Read the listing below and copy out every line that holds "Task".

--------

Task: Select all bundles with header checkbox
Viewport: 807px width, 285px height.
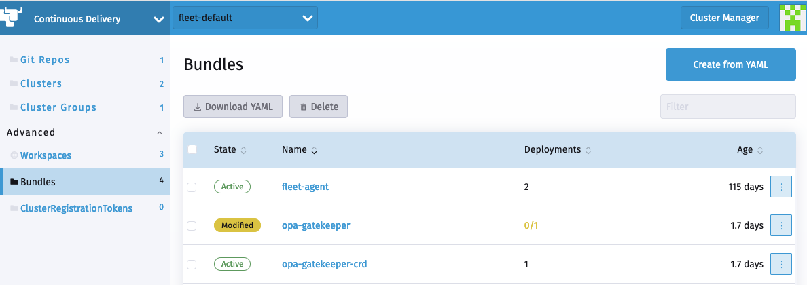Action: click(192, 150)
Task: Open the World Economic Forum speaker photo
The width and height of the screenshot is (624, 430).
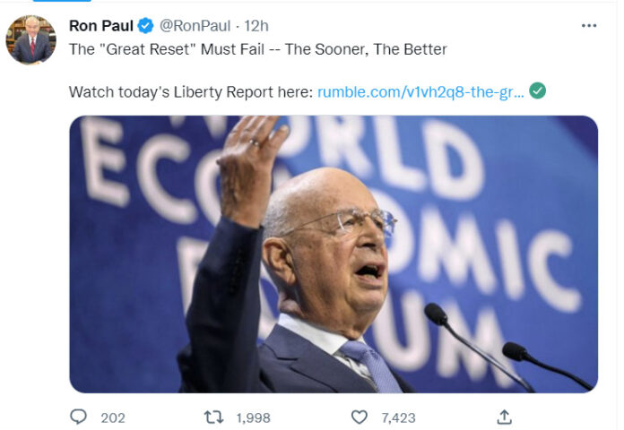Action: [334, 254]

--------

- **YOUR SOLUTION**
Task: Select all bundles with header checkbox
Task: Open the World Economic Forum speaker photo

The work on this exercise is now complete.